What you have to do:
Reproduce the complete biography of Agha Rafiq Ahmed Khan below, word for word.

Agha Rafiq Ahmed Khan (born 23 August 1949) a Pakistani jurist belongs to Garhi Yasin in Shikarpur District of Sindh, Pakistan. He is the son-in-law of Justice Mushtak Ali Kazi, who was a Judge of High Court of Sindh and Balochistan. Justice Agha is a Senior Advocate of the Supreme Court of Pakistan. He served as the 12th Chief Justice of the Federal Shariat Court of Pakistan from 2009-2014.

Early life and family
Justice Agha Rafiq Ahmed Khan was born on  in Shikarpur, Sindh Province, Pakistan. He belongs to the Royal Pathan Barakzai Family, from Afghanistan and is also related to Ahmad Shah Durrani of Persia. He is the son of Agha Mohammad Anwer Khan, an agriculturist and was educated at D.C. High School in Garhi Yasin. Subsequently, he graduated from the C&S Government College, Shikarpur and also graduated in Law from the University of Sindh in 1971.

He is married to Mrs Farzeen Agha, and has four children namely, Agha Haris and Agha Fahad, Hira Agha Shah and Sanaah Agha Shah. Three of their children are married, and the fourth one is young and is pursuing his studies.

Legal career
Justice Agha was enrolled as a member of the Sindh Bar Council in 1972. He joined Sindh Judicial Services as a civil judge and first class magistrate in 1973 through competitive examination of the Sindh Public Service Commission. He was promoted as senior civil judge and assistant sessions judge in 1978, and subsequently as additional district and sessions judge in 1983. In 1985, he was appointed as Secretary of the Sindh Legislative Assembly. He attended a Shariah training course in the International Islamic University in Islamabad in 1984. He was appointed as director of administration and legal services of Pakistan International Airlines in 1989. Reverting to his judicial career, he was promoted as district and sessions judge in May 1990. He also held the position of additional secretary for regulations in the Services and General Administration Department of the Government of Sindh. He assumed the charge of law secretary to the Government of Sindh in 1994, and was elevated as additional judge of the High Court of Sindh in 1995 and confirmed as a judge of the same court in 1996. However, he reverted to the Sindh Judiciary after a decision in the Al-Jehad Trust case and was posted as district and sessions judge in various districts of Sindh from 1997 to 2007. He was again elevated as additional judge of the Sindh High Court on 14 December 2007. After a few months, he was appointed secretary to the Government of Pakistan, Law and Justice Division in 2008. He was again confirmed as a permanent judge of the Sindh High Court during December 2008, retaining his original seniority from 1995. He was elevated as Chief Justice of the Federal Shariat Court of Pakistan on 5 June 2009.

Target pointing data
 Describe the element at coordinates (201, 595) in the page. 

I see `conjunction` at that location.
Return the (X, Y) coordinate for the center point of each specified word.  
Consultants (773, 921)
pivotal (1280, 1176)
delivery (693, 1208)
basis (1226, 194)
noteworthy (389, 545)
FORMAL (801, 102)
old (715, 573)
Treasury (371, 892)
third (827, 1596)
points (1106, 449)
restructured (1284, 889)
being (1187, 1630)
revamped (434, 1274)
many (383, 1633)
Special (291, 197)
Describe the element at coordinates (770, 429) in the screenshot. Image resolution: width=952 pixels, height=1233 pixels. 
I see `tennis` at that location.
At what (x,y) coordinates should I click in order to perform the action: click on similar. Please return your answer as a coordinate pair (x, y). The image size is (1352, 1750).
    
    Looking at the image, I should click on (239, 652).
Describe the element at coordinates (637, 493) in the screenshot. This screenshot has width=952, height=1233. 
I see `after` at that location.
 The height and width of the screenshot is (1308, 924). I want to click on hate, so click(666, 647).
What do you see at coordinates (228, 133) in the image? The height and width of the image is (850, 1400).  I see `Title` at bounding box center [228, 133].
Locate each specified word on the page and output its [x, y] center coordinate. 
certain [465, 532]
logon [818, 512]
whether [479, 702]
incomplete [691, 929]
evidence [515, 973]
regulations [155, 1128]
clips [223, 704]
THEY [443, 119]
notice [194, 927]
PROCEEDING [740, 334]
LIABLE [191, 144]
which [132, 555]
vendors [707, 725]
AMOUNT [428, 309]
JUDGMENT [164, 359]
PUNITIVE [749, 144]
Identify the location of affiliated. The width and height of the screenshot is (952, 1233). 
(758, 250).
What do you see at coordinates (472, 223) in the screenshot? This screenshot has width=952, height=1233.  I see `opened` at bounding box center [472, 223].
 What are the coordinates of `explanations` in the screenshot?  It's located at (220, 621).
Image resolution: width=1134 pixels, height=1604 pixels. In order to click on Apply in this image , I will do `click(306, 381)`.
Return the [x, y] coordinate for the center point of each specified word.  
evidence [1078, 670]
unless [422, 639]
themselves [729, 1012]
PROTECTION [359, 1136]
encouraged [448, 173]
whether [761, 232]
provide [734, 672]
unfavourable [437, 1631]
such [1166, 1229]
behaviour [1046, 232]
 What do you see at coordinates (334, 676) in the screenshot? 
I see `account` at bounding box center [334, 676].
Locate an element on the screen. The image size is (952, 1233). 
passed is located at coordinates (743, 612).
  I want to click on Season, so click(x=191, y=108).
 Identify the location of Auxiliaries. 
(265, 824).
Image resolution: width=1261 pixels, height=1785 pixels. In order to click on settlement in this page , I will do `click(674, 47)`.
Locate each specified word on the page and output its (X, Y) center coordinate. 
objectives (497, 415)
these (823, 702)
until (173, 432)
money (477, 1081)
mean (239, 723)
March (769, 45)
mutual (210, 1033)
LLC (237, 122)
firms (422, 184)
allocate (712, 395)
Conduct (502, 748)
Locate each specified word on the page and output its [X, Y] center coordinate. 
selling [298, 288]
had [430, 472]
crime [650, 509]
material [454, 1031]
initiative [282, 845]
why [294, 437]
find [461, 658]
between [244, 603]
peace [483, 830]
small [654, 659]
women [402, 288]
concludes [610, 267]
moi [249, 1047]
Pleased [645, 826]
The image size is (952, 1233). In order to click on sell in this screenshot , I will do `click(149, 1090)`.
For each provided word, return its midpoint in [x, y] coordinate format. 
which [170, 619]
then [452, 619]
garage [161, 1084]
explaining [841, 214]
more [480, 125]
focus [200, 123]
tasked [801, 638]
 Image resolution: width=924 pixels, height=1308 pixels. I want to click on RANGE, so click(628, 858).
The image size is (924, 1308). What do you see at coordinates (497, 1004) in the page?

Task output:
Agha Rafiq Ahmed Khan (born 23 August 1949) a Pakistani jurist belongs to Garhi Yasin in Shikarpur District of Sindh, Pakistan. He is the son-in-law of Justice Mushtak Ali Kazi, who was a Judge of High Court of Sindh and Balochistan. Justice Agha is a Senior Advocate of the Supreme Court of Pakistan. He served as the 12th Chief Justice of the Federal Shariat Court of Pakistan from 2009-2014.

Early life and family
Justice Agha Rafiq Ahmed Khan was born on  in Shikarpur, Sindh Province, Pakistan. He belongs to the Royal Pathan Barakzai Family, from Afghanistan and is also related to Ahmad Shah Durrani of Persia. He is the son of Agha Mohammad Anwer Khan, an agriculturist and was educated at D.C. High School in Garhi Yasin. Subsequently, he graduated from the C&S Government College, Shikarpur and also graduated in Law from the University of Sindh in 1971.

He is married to Mrs Farzeen Agha, and has four children namely, Agha Haris and Agha Fahad, Hira Agha Shah and Sanaah Agha Shah. Three of their children are married, and the fourth one is young and is pursuing his studies.

Legal career
Justice Agha was enrolled as a member of the Sindh Bar Council in 1972. He joined Sindh Judicial Services as a civil judge and first class magistrate in 1973 through competitive examination of the Sindh Public Service Commission. He was promoted as senior civil judge and assistant sessions judge in 1978, and subsequently as additional district and sessions judge in 1983. In 1985, he was appointed as Secretary of the Sindh Legislative Assembly. He attended a Shariah training course in the International Islamic University in Islamabad in 1984. He was appointed as director of administration and legal services of Pakistan International Airlines in 1989. Reverting to his judicial career, he was promoted as district and sessions judge in May 1990. He also held the position of additional secretary for regulations in the Services and General Administration Department of the Government of Sindh. He assumed the charge of law secretary to the Government of Sindh in 1994, and was elevated as additional judge of the High Court of Sindh in 1995 and confirmed as a judge of the same court in 1996. However, he reverted to the Sindh Judiciary after a decision in the Al-Jehad Trust case and was posted as district and sessions judge in various districts of Sindh from 1997 to 2007. He was again elevated as additional judge of the Sindh High Court on 14 December 2007. After a few months, he was appointed secretary to the Government of Pakistan, Law and Justice Division in 2008. He was again confirmed as a permanent judge of the Sindh High Court during December 2008, retaining his original seniority from 1995. He was elevated as Chief Justice of the Federal Shariat Court of Pakistan on 5 June 2009.